=== Begin Enclosure ===
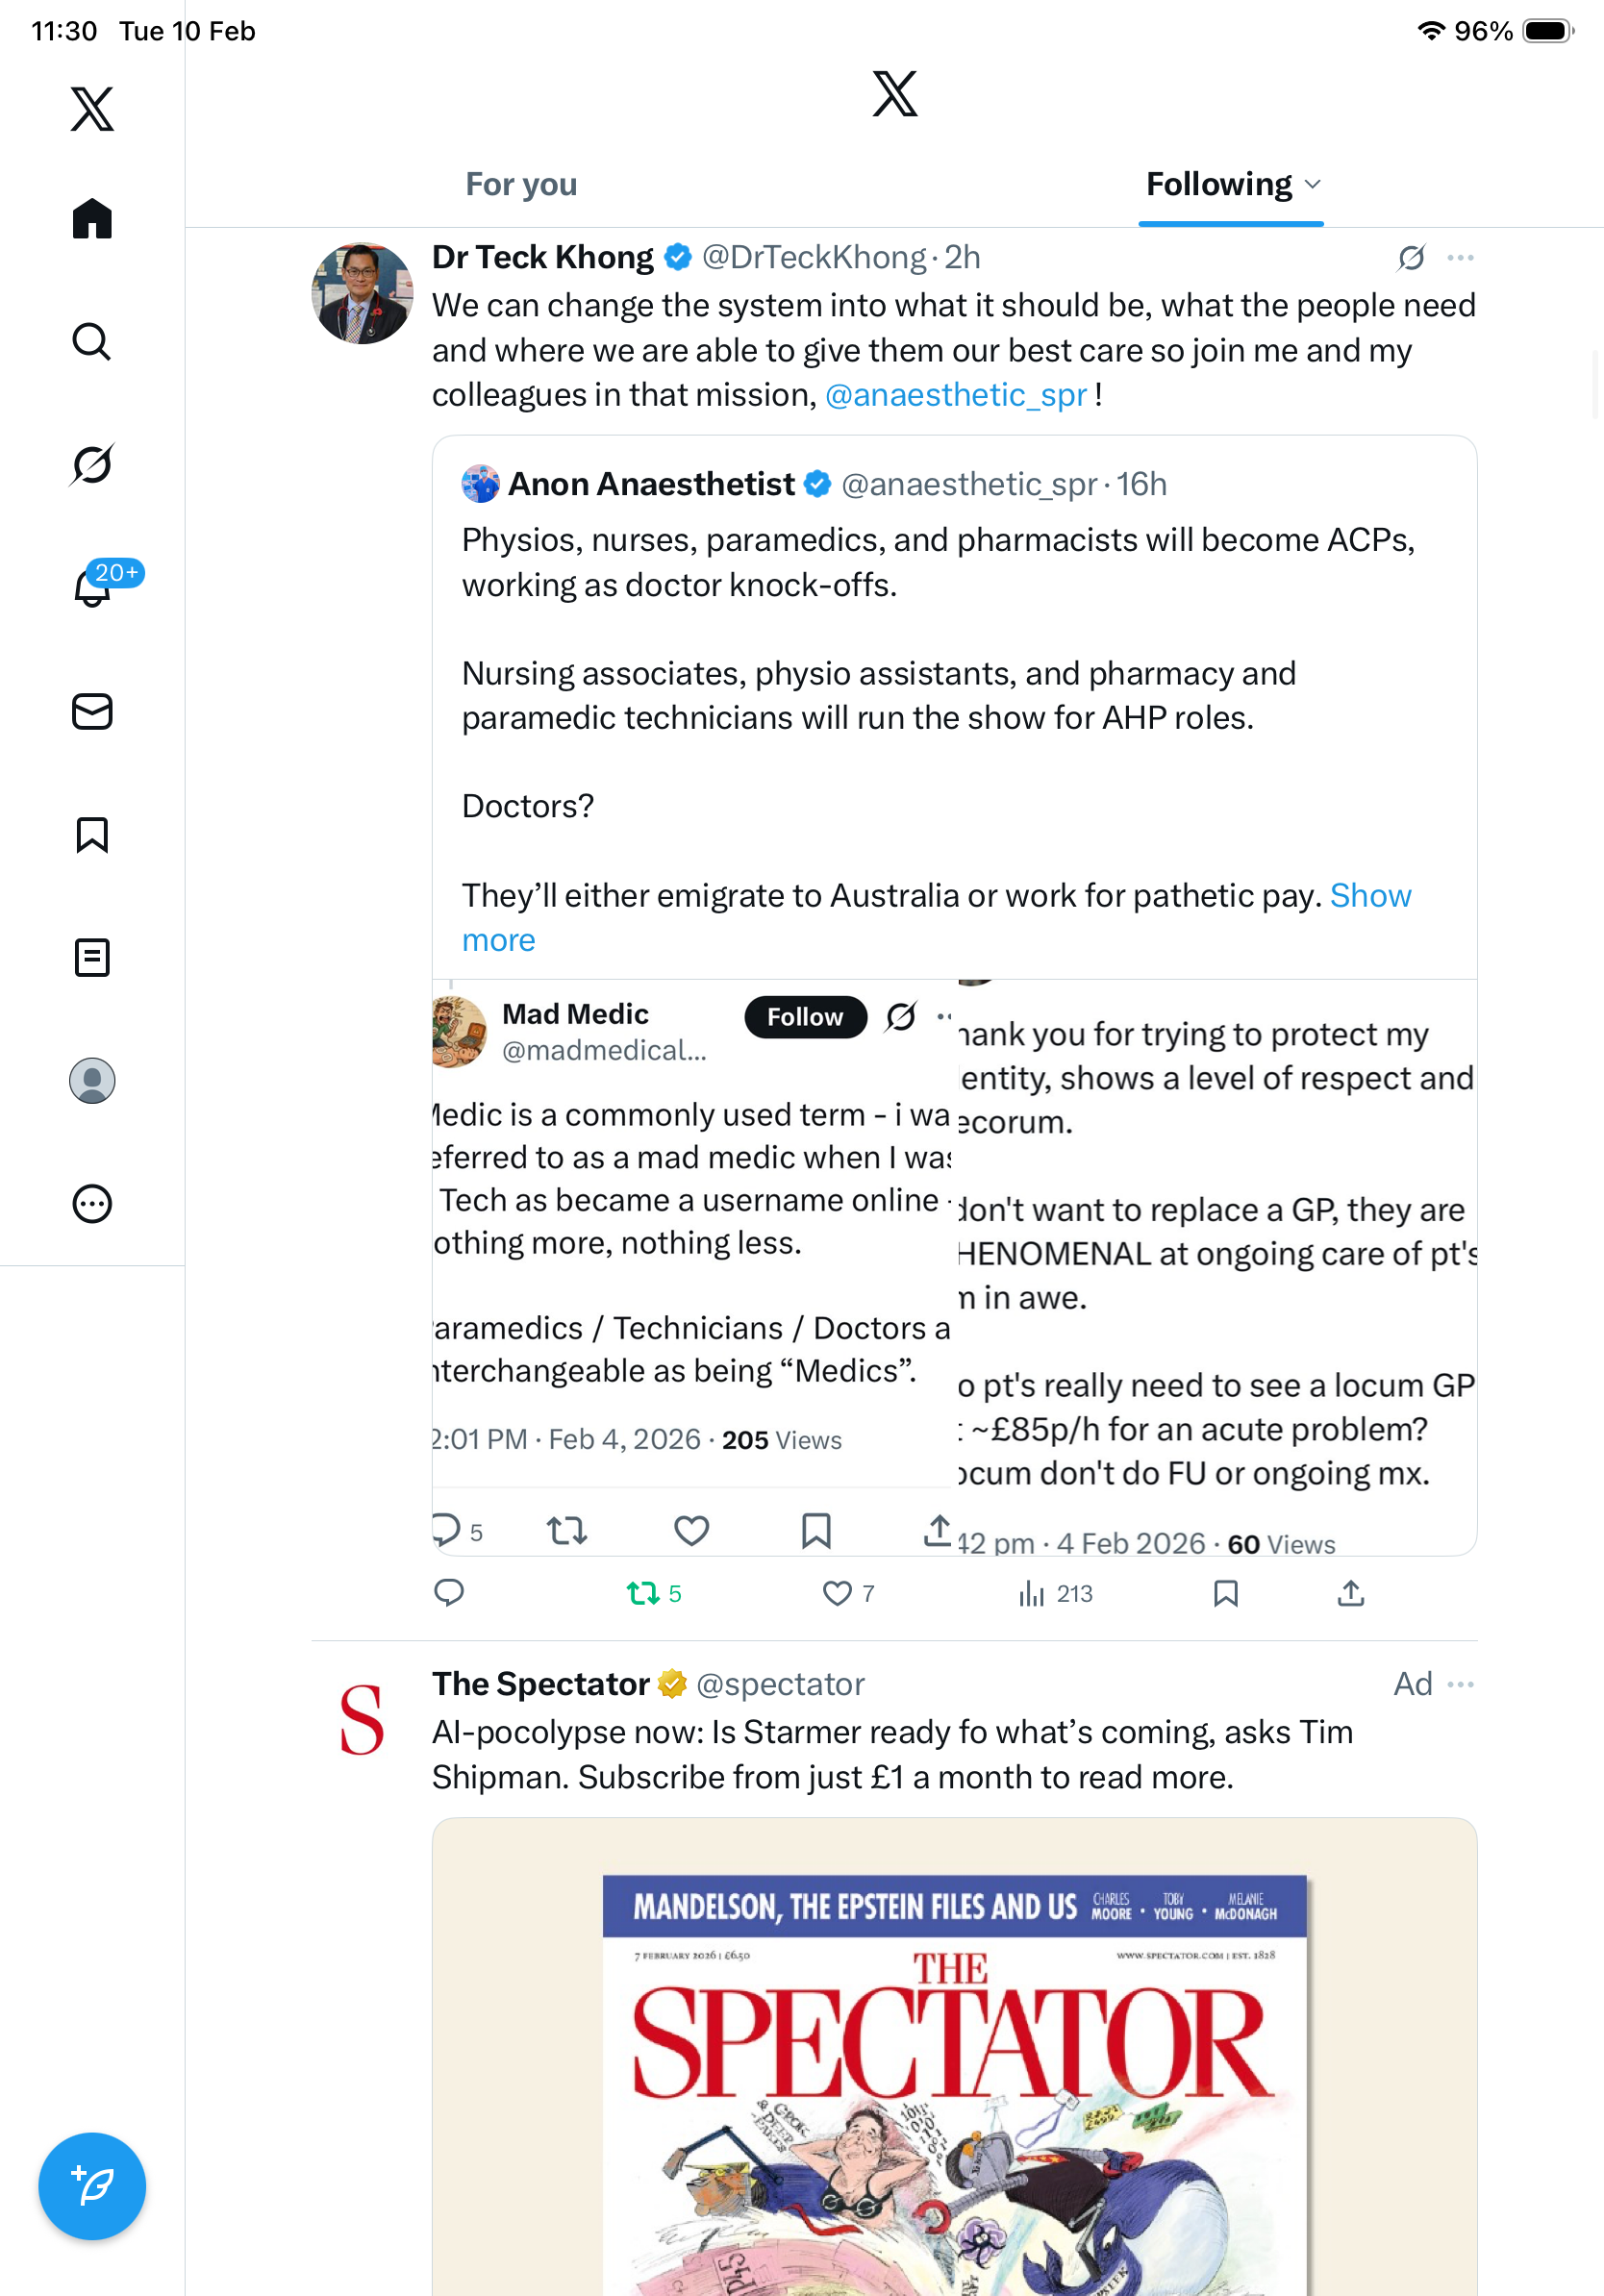
Task: Open Messages envelope in sidebar
Action: coord(91,711)
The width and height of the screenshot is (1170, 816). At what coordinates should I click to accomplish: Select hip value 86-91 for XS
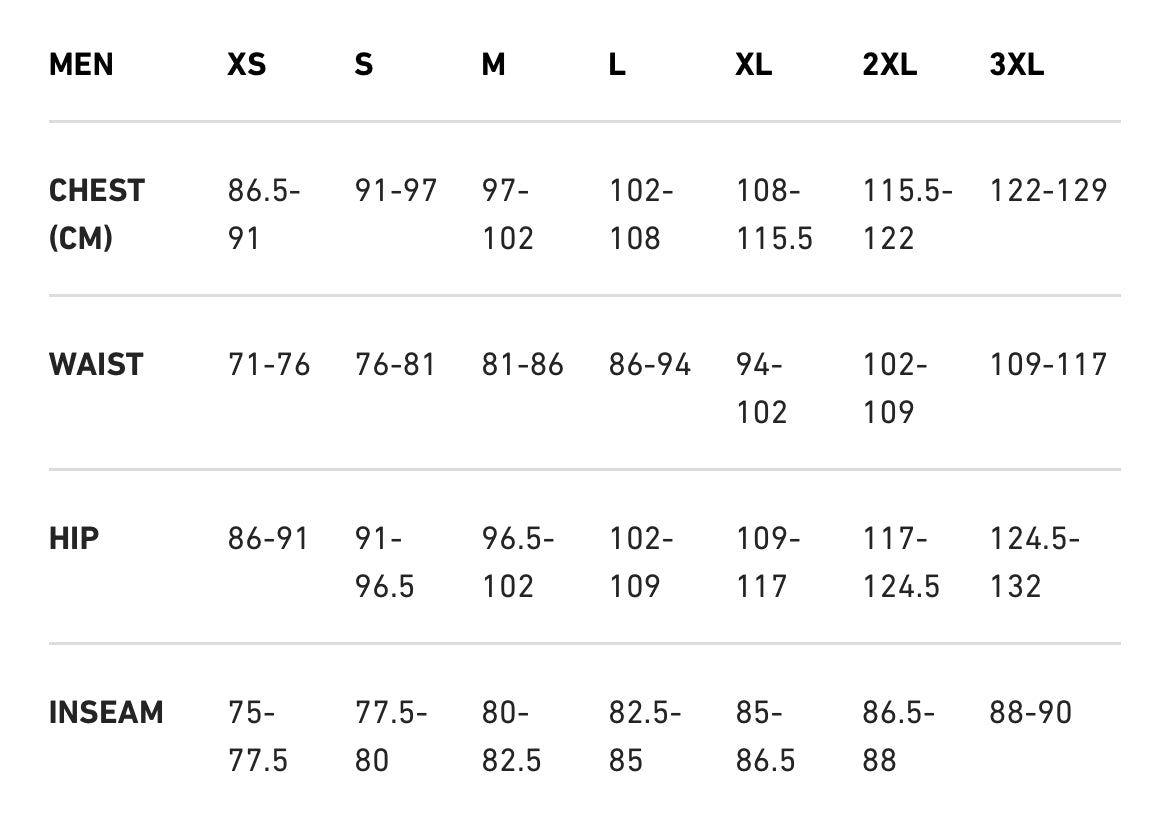click(269, 539)
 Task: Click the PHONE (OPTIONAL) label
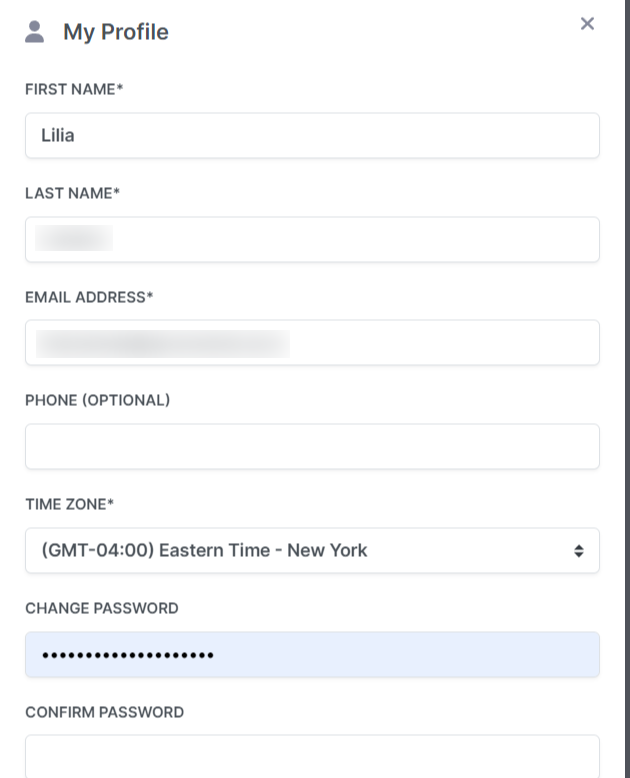click(98, 400)
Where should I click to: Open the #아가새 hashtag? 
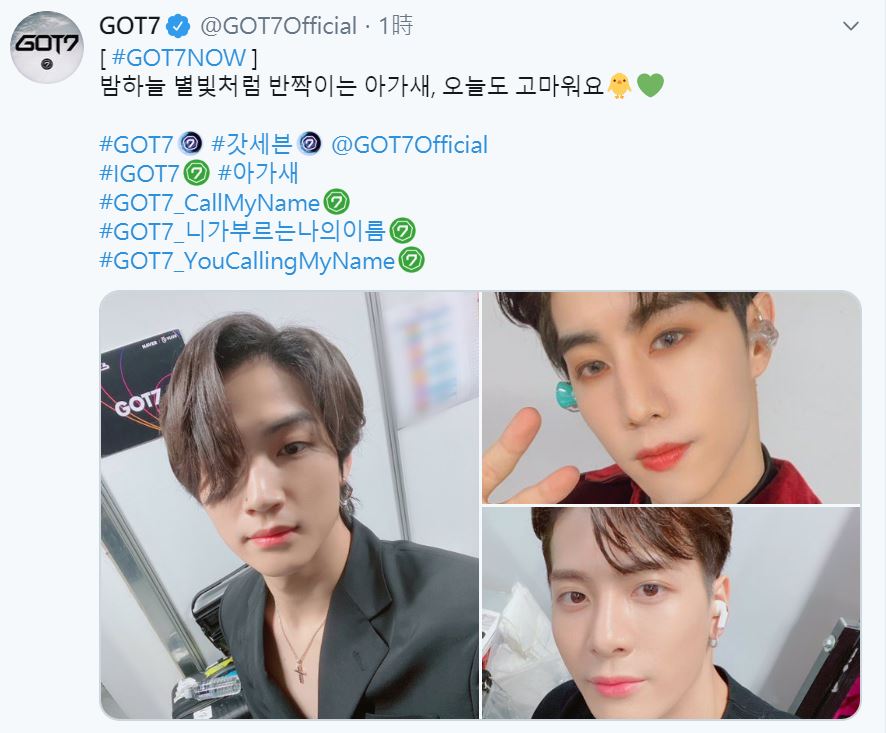click(258, 173)
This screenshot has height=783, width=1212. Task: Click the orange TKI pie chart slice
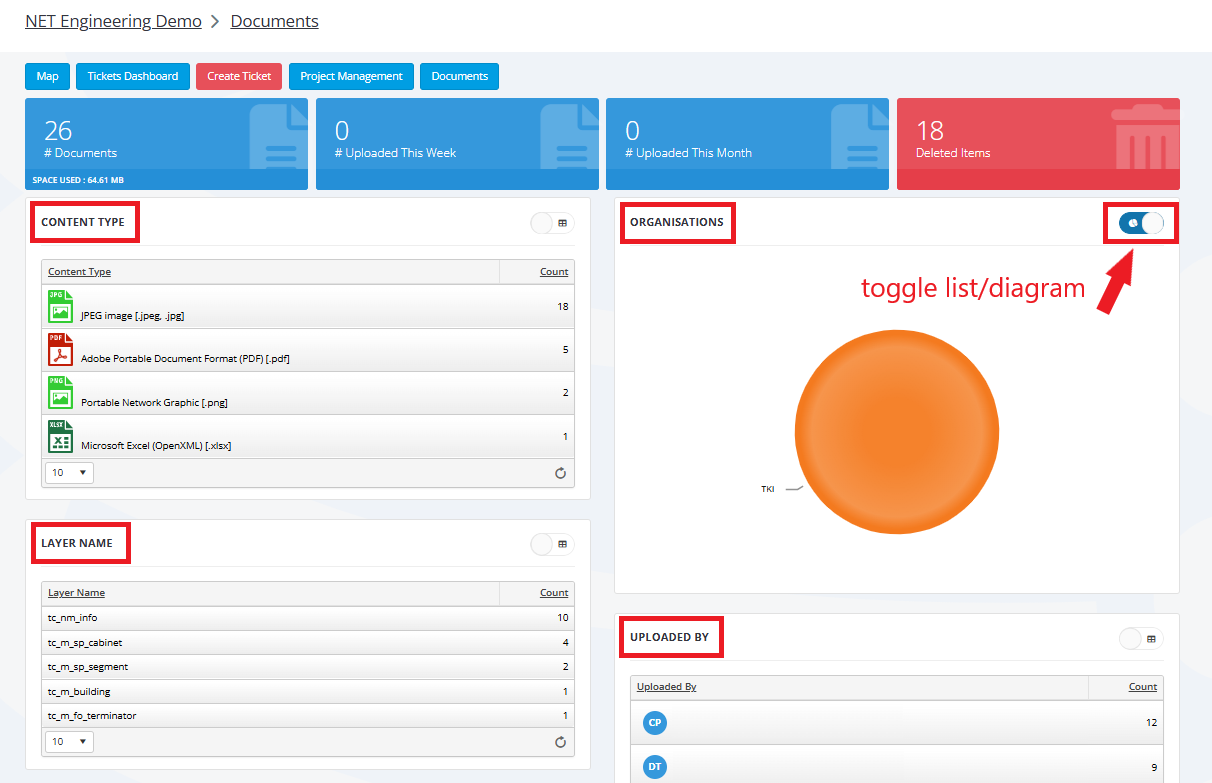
=== End Enclosure ===
Copy exactly the lines from the one containing "The width and" through the final line of the records above, both included, and leave out any pictures.

• _EXERCISE ANSWER_:
The width and height of the screenshot is (1170, 816). At what coordinates should I click to accomplish: Select hip value 86-91 for XS
click(269, 539)
 Task: Click the PHONE (OPTIONAL) label
click(98, 400)
Where should I click to: Open the #아가새 hashtag? 
click(258, 173)
This screenshot has height=783, width=1212. Task: Click the orange TKI pie chart slice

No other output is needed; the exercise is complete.